La manifestation organisée vendredi dernier par la Coalition Article 64 (C64) a tourné à l'affrontement.
RDC : la C64 maintient la pression sur Kinshasa selon Christian Moleka
Si l'opposition dénonce une répression brutale des forces de l'ordre, Kinshasa réfute catégoriquement cette version. Pour le politologue Christian Moleka, ce sit-in envoie néanmoins un signal fort aux autorités d'autant plus qu'il intervient après la journée ville morte du 3 juin.

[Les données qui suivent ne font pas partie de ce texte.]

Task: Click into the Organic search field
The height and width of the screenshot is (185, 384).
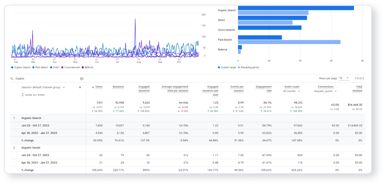Action: 46,79
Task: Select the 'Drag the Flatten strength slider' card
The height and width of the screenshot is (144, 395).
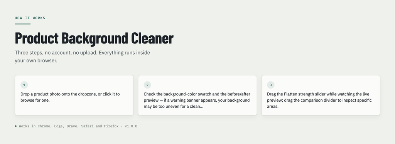Action: coord(321,95)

Kinshasa a à un moment donné sous-estimé l'opposition, la supposition interne a beaucoup priorisé l'agression à la 123 en pensant qu'à l'intérieur il n'avait pas une force capable de contrer son projet, là je pense qu'au niveau stratégie qu'ils sont en train de revoir leur posture et donc tant que l'opposition continuera à monter en puissance et à constituer un bloc solide à l'interne, je pense que ça va pousser Kinshasa à revoir plus ou moins sa stratégie qui au départ s'appuyait. Sur le constat que l'opposition était divisée, fragile et qu'il y avait une forme de boulevard à l'interne pour faire passer le projet, explique Christian Moleka, politologue.
Martin Fayulu apparait désormais comme le fer de lance de la lutte contre le changement de constitution. Pour l'analyste, le pouvoir évoque déjà une collusion entre l'opposant et le clan de l'ex-président Joseph Kabila. Et donc, aujourd'hui, dans les narratives du pouvoir, on tente de construire un lien entre Martin Fayulu et le camp Kabila, notamment des liens financiers. Et donc si cette théorique se consolidait et est prouvée, ça peut justifier qu'il soit lui aussi demain comme les autres liés à l'agression et à la rébellion. Le narratif, c'est également de dire que le mouvement A Kinshasa est une forme de tête des ponts de l'instabilité de l'Est qui a été amené à Kinshasa
Trois jours seulement avant ce sit-in, l(assemblée a largement adopté la loi référendaire, nouvelle étape décisive sur la voie d'une révision constitutionnelle qui pourrait ouvrir la porte à un troisième mandat de Félix Tshisekedi. le texte est à l'étude au sénat.